### Excerpted text:
⟨

You've done the audit. You can see your infrastructure clearly now. You know which systems serve you and which have turned against you.
Now comes the hard part: letting go.
Not because deletion is technically difficult. Because it requires you to confront the gap between what you think you need and what you actually need. Between the infrastructure you built to feel productive and the infrastructure that actually makes you free.
This is where most people stall. They see the problem. They understand the cost. But they can't bring themselves to delete.
This section gives you permission. And process.
Deletion isn't reckless. It's deliberate. It follows a process that respects both your need for change and your fear of loss.
Here's how to do it safely.
You don't have to delete forever. You just have to delete for 30 days.
Pick a system from your red or yellow category. The one that drains energy but that you're afraid to lose.
Turn it off. Don't delete the data. Just stop using it. For 30 days.
What happens?
One of three things:
The 30-day test removes the permanence anxiety. You're not deleting. You're experimenting.
You spent time building this system. You spent money on these tools. You invested energy learning this workflow.
None of that matters.

⟩

### Information shown:
⟨

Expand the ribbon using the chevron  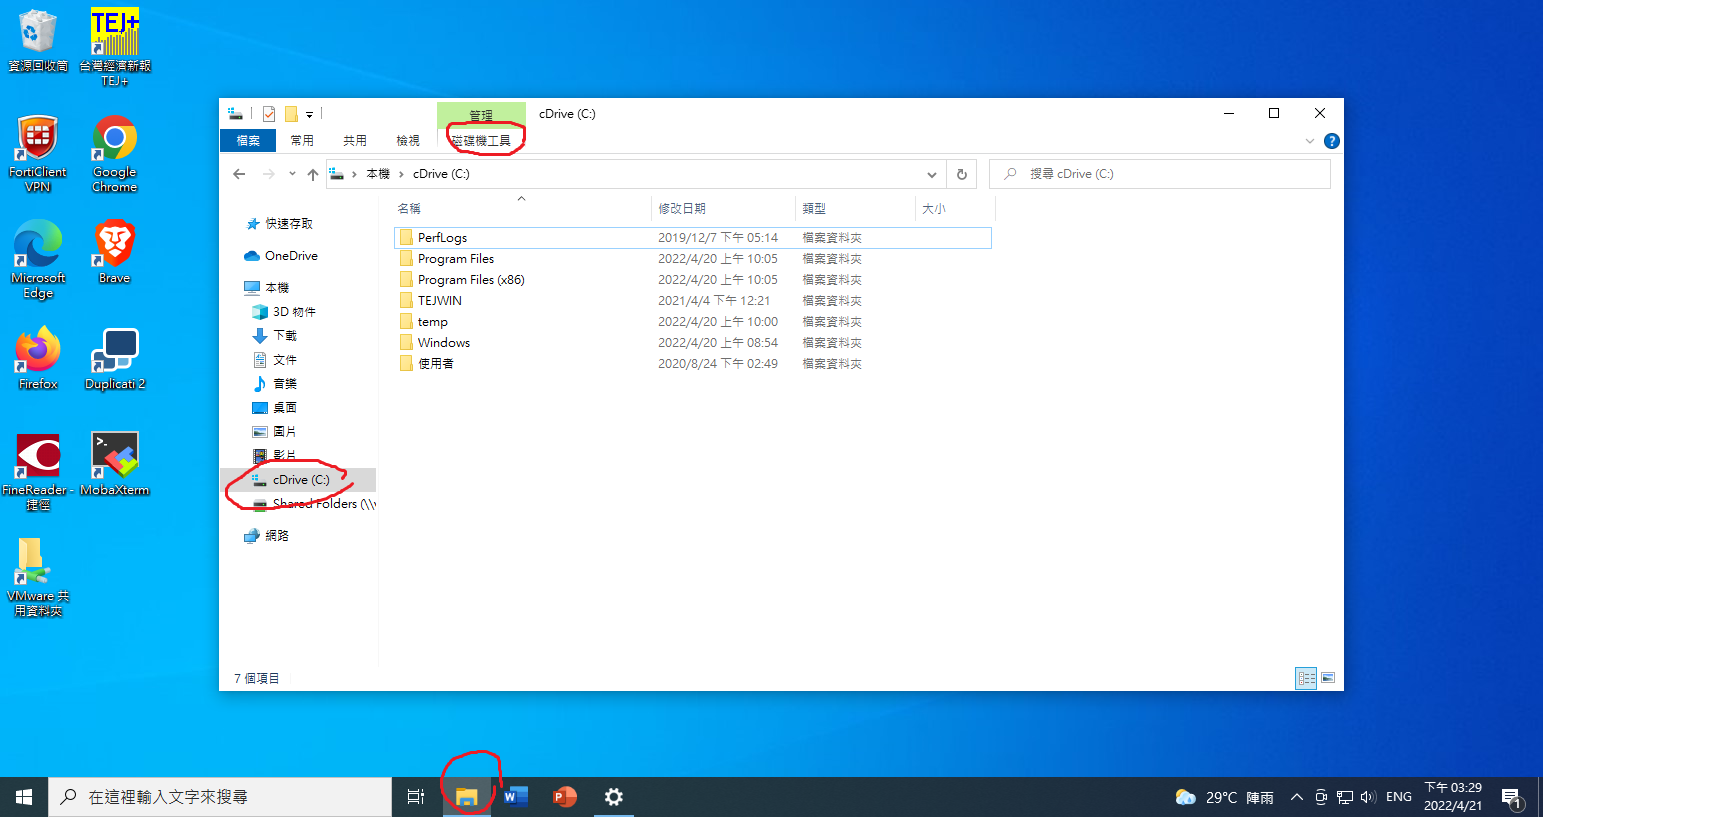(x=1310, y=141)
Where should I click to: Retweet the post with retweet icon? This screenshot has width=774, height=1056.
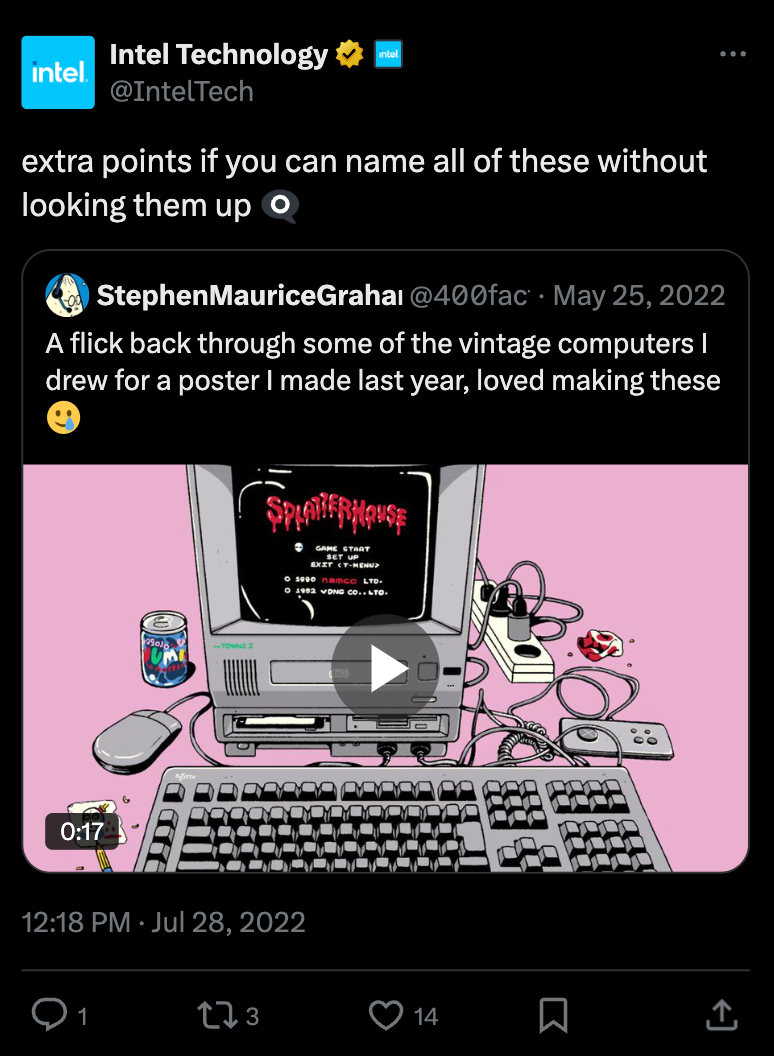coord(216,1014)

⟩

### Problems to work on:
a) In the piece on deleting systems, for how long are you told to stop using the system you pick?
b) Repeat the stretch of the piece on deleting systems from "Now comes the" through "themselves to delete.", word for word.
c) Carry on with the piece on deleting systems from the point where it stops.

### The results:
a) For 30 days.

b)
Now comes the hard part: letting go.
Not because deletion is technically difficult. Because it requires you to confront the gap between what you think you need and what you actually need. Between the infrastructure you built to feel productive and the infrastructure that actually makes you free.
This is where most people stall. They see the problem. They understand the cost. But they can't bring themselves to delete.

c)
The only question that matters: Is this serving you now?
Not: Did this used to serve you? Not: Could this serve you someday? Not: Should this serve you given how much you invested?
Now. Today. This week. Is it making you more alive or more managed?
If it's not serving you now, the investment is already lost. Keeping it doesn't recover the cost. It just compounds it.
List the systems you're keeping only because of past investment:
Calculate the ongoing cost versus the sunk cost. The ongoing cost is always higher.
This is the hardest distinction to make. Your anxiety about losing something feels like evidence that you need it.
It's not.
Anxiety is your brain predicting disaster. It's not reporting reality. It's imagining worst-case scenarios that almost never happen.
Actual need reveals itself differently. You use the thing regularly. Without it, your work genuinely stops. Not someday. Now.
Here's the test: When was the last time you actually used this system? Not thought about it. Not maintained it. Actually used it for its intended purpose?
If the answer is more than 30 days ago, you don't need it. You're anxious about it. That's different.
If you truly can't bring yourself to delete, archive instead.
Export everything. Put it in a folder labeled "Archive [Date]." Put that folder somewhere you won't see it.
Then stop using the system.
If you need something from the archive in the next 90 days, retrieve it. But odds are, you won't even remember what you archived.
After 90 days, if you haven't touched the archive, delete it. You've proven you don't need it.
Not everything gets deleted. Some infrastructure actually serves you. Here's how to tell what stays.
The best infrastructure is boring.
It doesn't have clever features. It doesn't impress anyone. It doesn't make you feel smart for using it.
It just works. Reliably. Predictably. Boringly.
If you find yourself excited about your infrastructure, that's a warning sign. You should be excited about your work, not your tools.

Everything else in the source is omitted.